社会人になりたくないな〜〜まだ学生でいたい〜〜〜って人は合法的(?)にモラトリアムを延長できます。やったぜ!(?)

 

  • 「あのとき大学院に行っておけばよかった…」という後悔をしなくて済む

大学院がある大学だと教授陣がめっちゃ進学を推してくるじゃないですか。その言葉を聞いてると「大学院も良いかもな…」って思っちゃいますよね。

大学院に魅力を感じつつも断念した人は、そのもやもやを抱えながら仕事していくことになるのかもしれません。
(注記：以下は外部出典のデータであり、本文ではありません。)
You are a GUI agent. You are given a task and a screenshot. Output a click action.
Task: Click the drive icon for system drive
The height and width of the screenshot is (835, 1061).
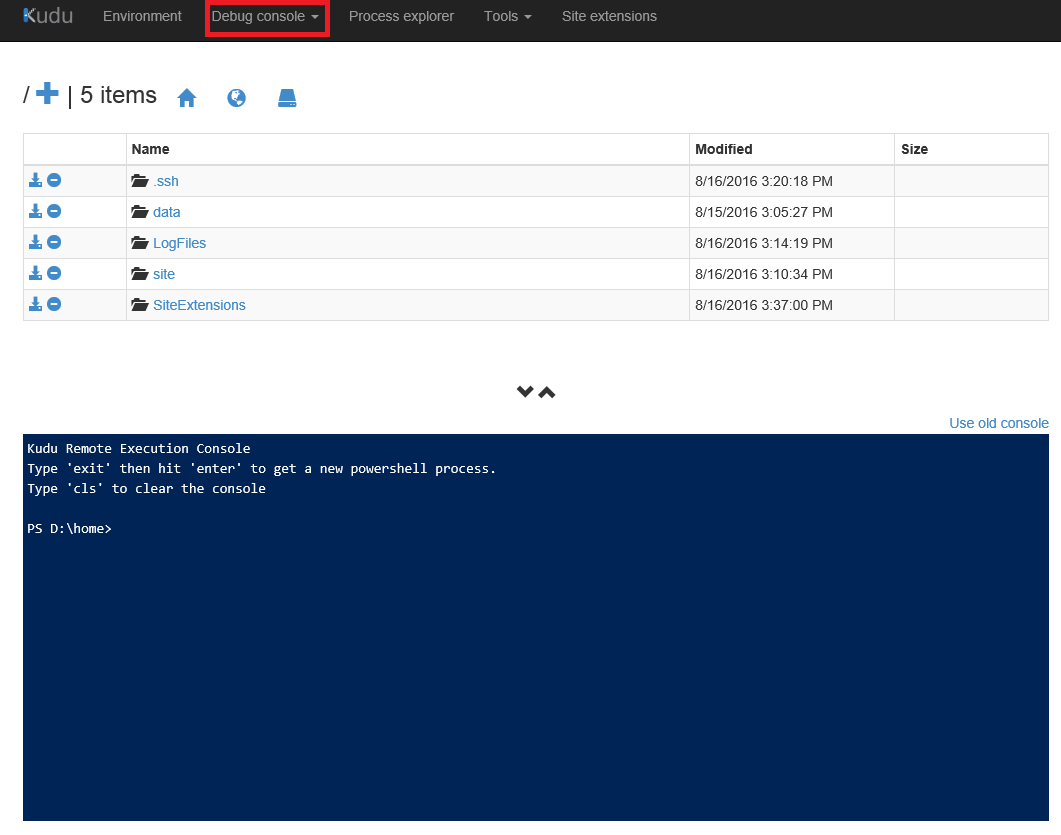[x=287, y=98]
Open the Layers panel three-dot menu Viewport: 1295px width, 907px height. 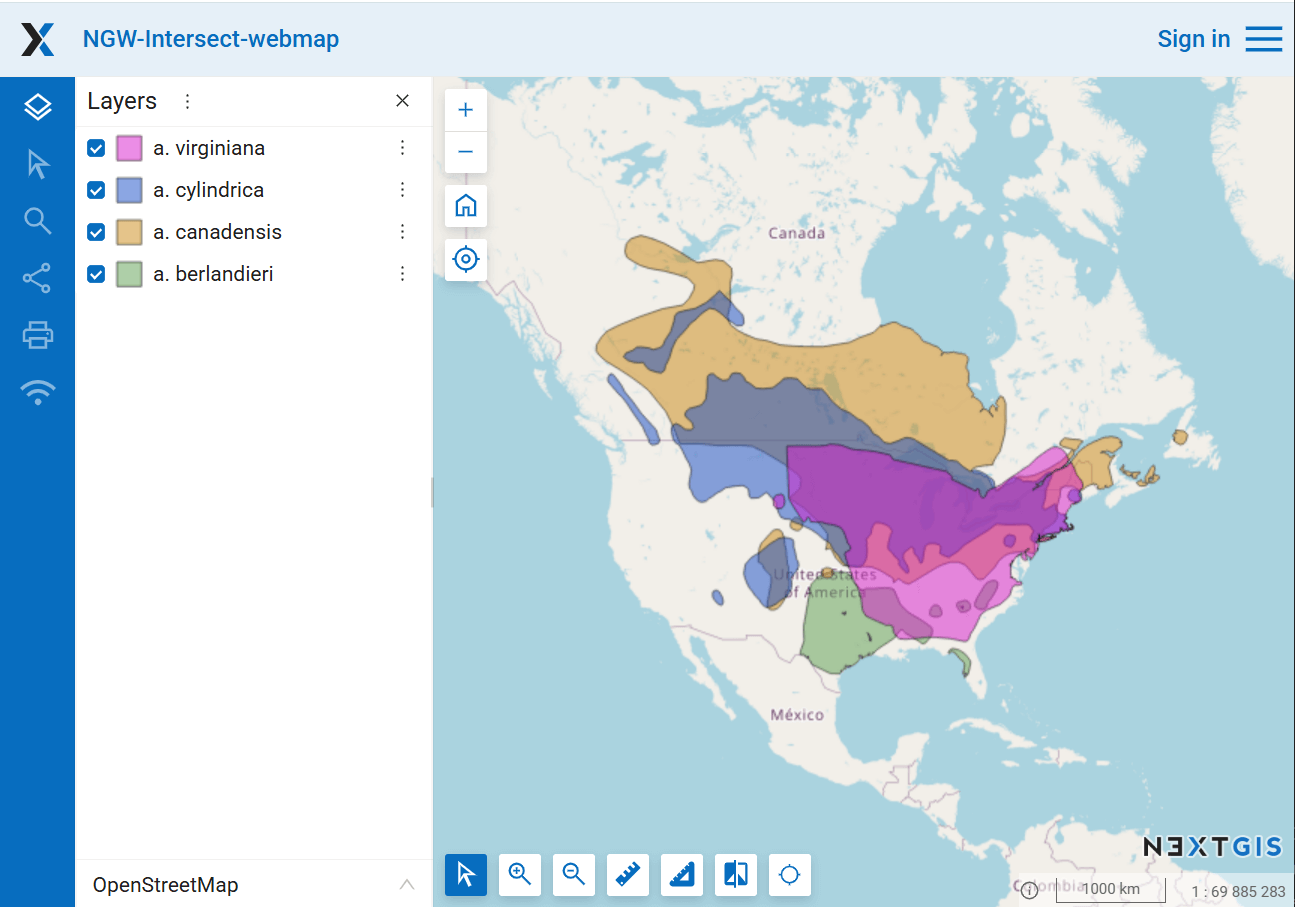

やった後悔よりやらなかった後悔の方が強い、って言いますしね。

そんな人のために社会人入学制度があります。これについては次の記事で書きます。

 

ちなみに教授陣が進学を推すのって自分のラボで研究を進めてくれる人手が欲しいから、ってのが大きいと思うんですよね。上手いこと成果が出ればラボの業績になりますから。所詮そんなもんです。

 

次に

【大学院にいくデメリット】

  • 学費が追加で必要になる

これはやむを得ないですね。奨学金や学費減免制度もありますが、少なからぬ出費は免れないでしょう。

 

  • 検査技師として就職しづらくなる可能性がある

社会人経験がない博士となると、専門性が高すぎて施設によっては敬遠されるかもしれません。修士なら影響は少ないと思いますが、院卒に馴染みのない施設だと「何でうちに?」と不審に思われるかもしれません。

 

  • 安定した収入を得られるのが遅くなる

学生のアルバイト収入と社会人の収入ってやはり全然違うんですよね。大学院にいる期間はそれがないと考えると痛いです。
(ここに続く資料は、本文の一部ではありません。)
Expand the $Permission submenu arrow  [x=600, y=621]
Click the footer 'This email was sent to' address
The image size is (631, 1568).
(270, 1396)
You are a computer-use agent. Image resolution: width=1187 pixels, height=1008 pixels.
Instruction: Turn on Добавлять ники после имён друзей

施設によっては、初任給は国家資格を取った学校の種類で決めるなんてところもあります。大学院で頑張ったのに初任給は大卒と同じ、なんてやってられないですよね…。

 

  • 社会に出るのが周りと比べて遅くなる

検査技師として働きたいと思っているなら、学部卒の同期が職場で経験を積んでいっていることに焦りを覚えます。

臨床系ならまだしもゴリゴリの基礎系ラボだとね、

こんなことやったって検査技師の仕事には全然活かせないよ……わたし何やってるんだろう……

と、一時期病みました。笑

 

あと結婚や出産などを考えると頭が痛いですね。

「就職してすぐ結婚は嫌だから3年目くらいかな〜最初は二人の時間を大切にしたいし、子どもが出来る前に認定資格も取っておきたいな〜」

なんて言ってるとあっという間に30代になります。

20代のうちの2年間ってめちゃめちゃ大事だよな、って身にしみて思います……。

 

 

まとめます。

 

【大学院の学費】+【学部卒で就職していれば得られたであろう収入と経験】

上回るだけのメリットを見いだせるなら進学すれば良いでしょう。

逆にそれを見いだせないなら進学はオススメしません。

周りが進学するから、教授に勧められたから、で何となく進学するのは絶対に止めたほうが良いです。

 

 

また長くなってしまいました……笑

ご意見ご感想お待ちしております。

 

 

追記:

2020年時点での私の印象は上記の通りです。

しかし近年は医療職の高学歴化が進んでいますし、10年後には院卒の割合がもっと増えているかもしれませんね。